As obras de Penzo compreendem sempre, na sua textura vocal, o coral misto a quatro vozes (soprano, contralto, tenor e baixo) e excepcionalmente duas ou três vozes ou o soprano solo numa quinta voz. Suas orquestrações mais frequentes contam com violinos, violoncelo e contrabaixo nas cordas, e clarinetes, oboé e parte de harmônio geralmente realizado. Excepcionalmente Penzo dispunha de trompas e trombone ou de trompete e sax em mi bemol, o chamado sax-alto. Ressaltemos a sua vocação de grande melodista, a correta conduta das vozes, a harmonia rica e prazerosa e o perfeito tratamento do texto latino da liturgia, por esse italiano que estudou no Conservatório Benedetto Marcello, de Veneza, e que, em Palermo, Itália, ombreando-se com grandes músicos do seu tempo, como Leoncavalo e Puccini, obteve prêmios que lhe mereceram elogiosas referências.

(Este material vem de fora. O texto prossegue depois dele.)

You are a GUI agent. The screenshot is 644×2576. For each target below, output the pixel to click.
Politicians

Isto nos foi dado a conhecer pelo necrológio publicado por ocasião do seu falecimento no CTI Jornal, de Taubaté, o qual reproduz a 15 de junho de 1938, o artigo publicado na revista "Renascença", da cidade de Campo Grande, em Mato Grosso, pela poetisa Leopoldina de Lima Isaias, filha de um dos discípulos de Antonio Orestes Penzo e com quem o músico se correspondia. Foi a 8 de Maio de 1938 que O Taubateano publicou, lacônico: "falleceu quarta-feira última (4-5-1938) o Sr. Antonio Penzo (maestro Penzo) aqui residente há longos annos".

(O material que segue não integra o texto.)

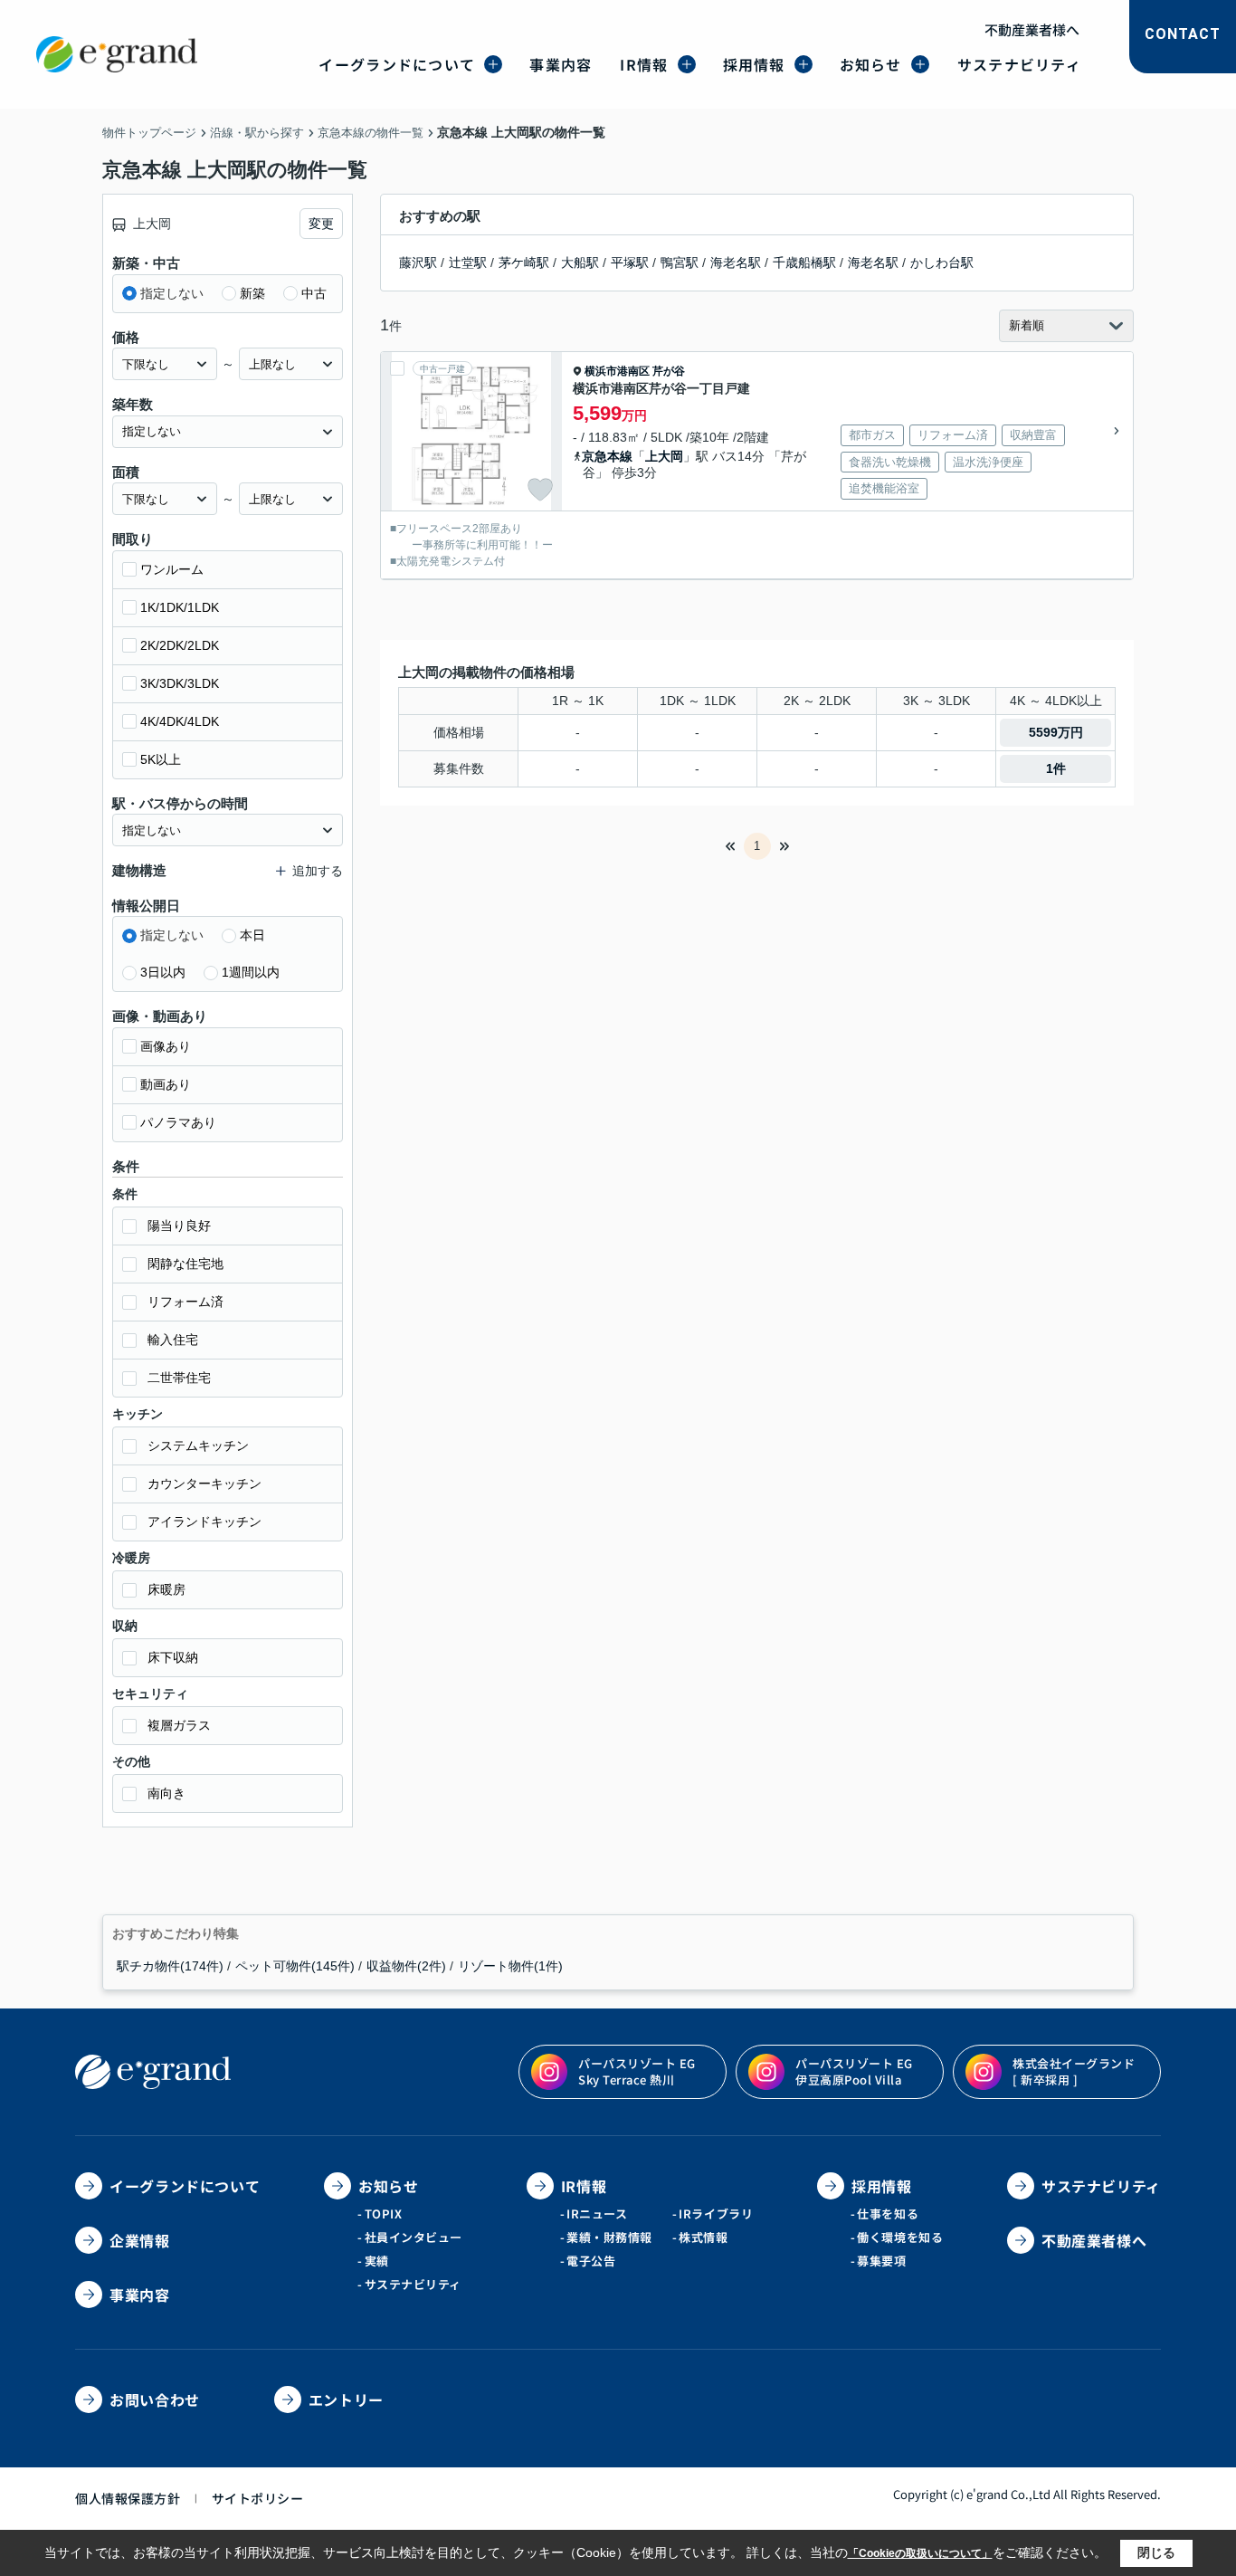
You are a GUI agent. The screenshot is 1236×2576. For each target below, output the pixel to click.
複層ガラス (179, 1725)
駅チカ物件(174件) (170, 1966)
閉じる (1156, 2552)
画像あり (165, 1046)
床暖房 (166, 1589)
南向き (166, 1793)
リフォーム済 (185, 1301)
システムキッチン (198, 1445)
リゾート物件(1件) (510, 1966)
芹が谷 (668, 371)
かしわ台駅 (942, 262)
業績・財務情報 (609, 2237)
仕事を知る (887, 2213)
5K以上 (160, 759)
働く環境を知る (900, 2237)
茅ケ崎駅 (524, 262)
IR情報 (644, 64)
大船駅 (580, 262)
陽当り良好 (179, 1225)
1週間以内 (251, 972)
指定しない (172, 293)
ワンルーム (172, 569)
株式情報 (703, 2237)
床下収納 (172, 1657)
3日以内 (162, 972)
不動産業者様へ (1031, 29)
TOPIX (384, 2213)
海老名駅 (735, 262)
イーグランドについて (397, 64)
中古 (314, 293)
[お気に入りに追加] (540, 489)
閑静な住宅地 (185, 1263)
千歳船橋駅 (804, 262)
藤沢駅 (418, 262)
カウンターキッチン (204, 1483)
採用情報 (754, 64)
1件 (1056, 768)
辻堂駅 (468, 262)
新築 (252, 293)
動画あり (165, 1084)
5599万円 (1056, 732)
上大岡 (664, 456)
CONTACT (1183, 34)
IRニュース (596, 2213)
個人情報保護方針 (127, 2498)
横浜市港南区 (617, 371)
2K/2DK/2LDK (179, 645)
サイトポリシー (258, 2498)
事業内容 (560, 64)
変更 (321, 223)
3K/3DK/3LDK (179, 683)
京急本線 (607, 456)
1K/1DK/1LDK (179, 607)
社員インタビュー (413, 2237)
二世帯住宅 (179, 1377)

Na oportunidade da reinauguração da encantadora e setecentista capela do Pilar, de Taubaté, recém-restaurada pela 9ª Diretoria do IPHAN, então Secretaria do Patrimônio Histórico e Artístico Nacional, SPHAN, transcrevemos duas obras musicais oriundas de Taubaté. Uma, os Motetos de Passos, de autor anônimo do final do século XVIII, para coro misto a capela, recolhida em pesquisa que realizei em Taubaté nos anos 1960. A segunda peça, de Antonio Orestes Penzo, é um Ofício de Sexta-feira Santa, para coro misto e orquestra, cuja revisão é de um velho aluno meu daquelas décadas, Geraldo Teodoro de Almeida.

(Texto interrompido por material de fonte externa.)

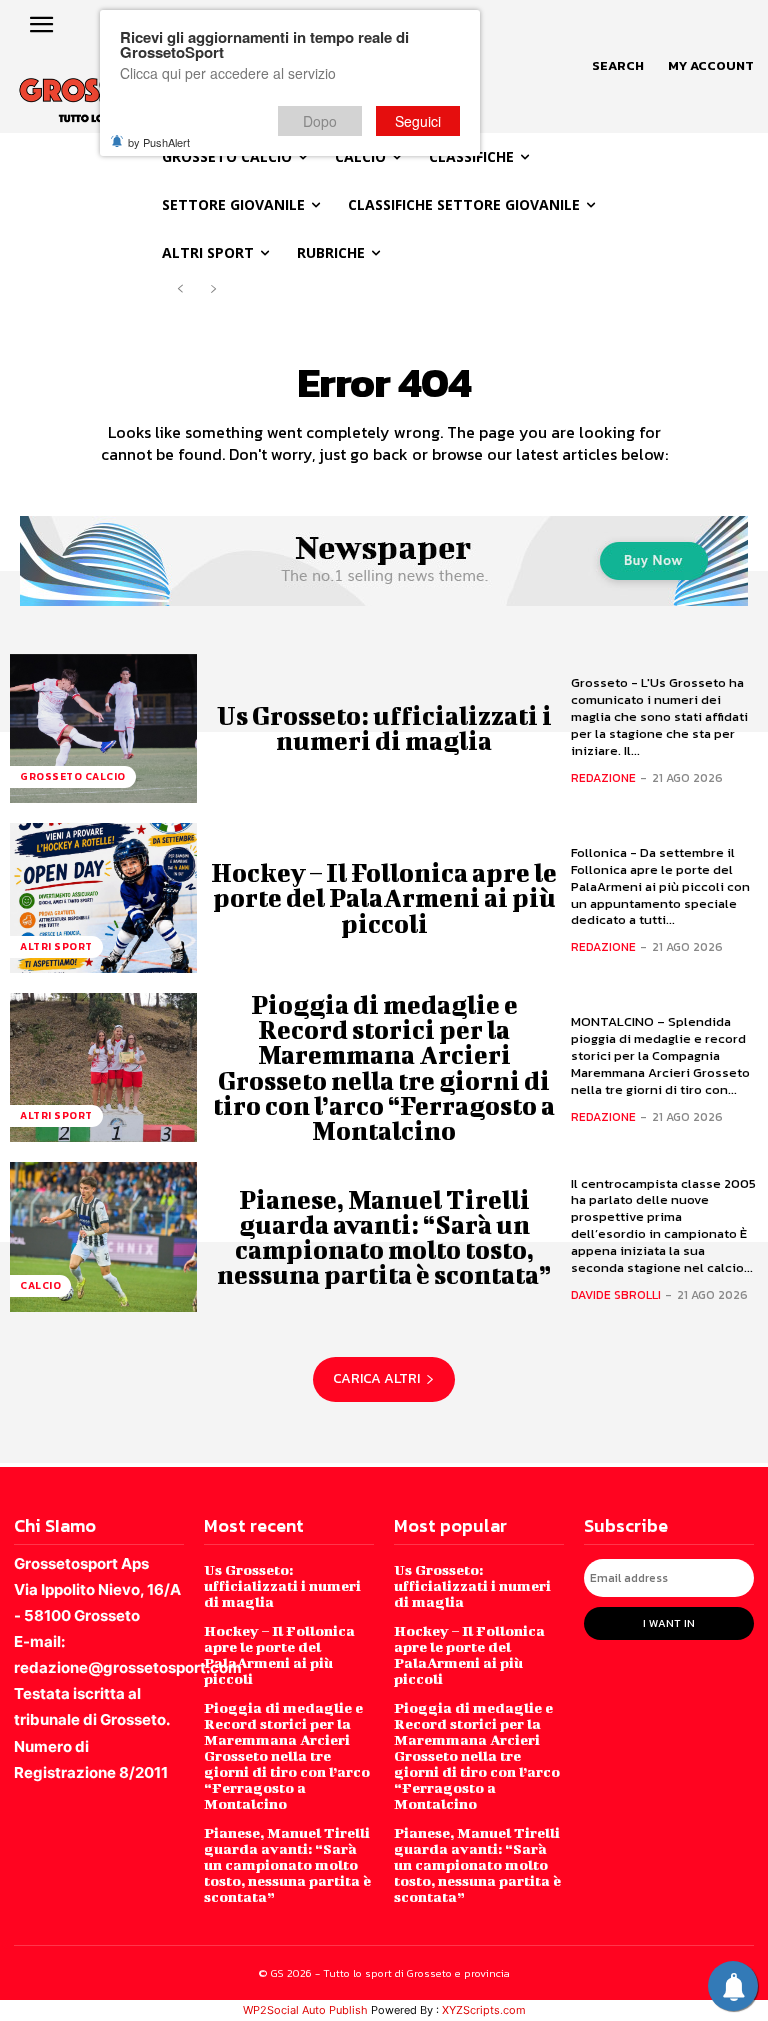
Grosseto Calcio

Esperamos com este modesto trabalho ter contribuído para a reafirmação das tradições musicais mais autênticas do Vale e, ao valorizar os nossos acervos históricos, prestigiar os esforços de intelectuais e artistas como o nosso saudoso e estimado, saudoso amigo e companheiro, o Professor Paulo Camilher Florençano, que foi diretor do Museu e Arquivo Histórico Municipal de Taubaté, cujo trabalho foi decisivo para a preservação e divulgação das manifestações culturais mais singelas dessa antiga e próspera cidade do nosso querido Vale do Paraíba.

Notas:
1. Departamento do Arquivo do Estado de São Paulo. Maços de População, Caixa 175-176
2. Idem, caixa 7-7-30
3. Idem, caixa 7-7-35, ofício da Câmara, 1.1.1794 e caixa 7-7-37
4. O Estado de São Paulo e Diário Popular de 1890 e 1895.
5. Os dados que seguem extraíram-se de O Noticiarista, de Taubaté, 12-10-1893; 28-9-1893; 8-3-1894 e 6. 10-12-1893, Correio de Taubaté, 28-2-1929

Pelo Caminho Velho da Freguesia do Facão se esvaía o ouro brasileiro, das Minas Gerais até o porto de Paraty, em direção à Europa. O caminho desde Minas era grande, e a trilha do ouro tinha seu último trecho entre a Freguesia do Facão e Paraty. A Freguesia, que depois viria a ser elevada a categoria de Vila e, mais tarde, de cidade, surgiu como ponto de apoio aos tropeiros que traziam minerais e ouro em lombos de cavalos e burros, junto com índios e escravos, em uma difícil e cansativa viagem. Nos idos de 1727. O nome original, Freguesia do Facão, teria surgido de uma adaptação de Falcon, uma família portuguesa a quem se atribuem os primeiros esforços para se construir um povoado ao redor de uma igreja, nas áreas da atual Cunha. O português Falcon, sua esposa e o irmão dela, Frei Manuel, teriam sido os responsáveis pelas primeiras construções na área.

* Conferência pronunciada por ocasião da abertura do XXVIII Simpósio de História do Vale do Paraíba. Cunha, 8 de julho de 2014.

Régis Duprat é Doutor em História pela Universidade de Brasília e professor aposentado da Universidade de São Paulo.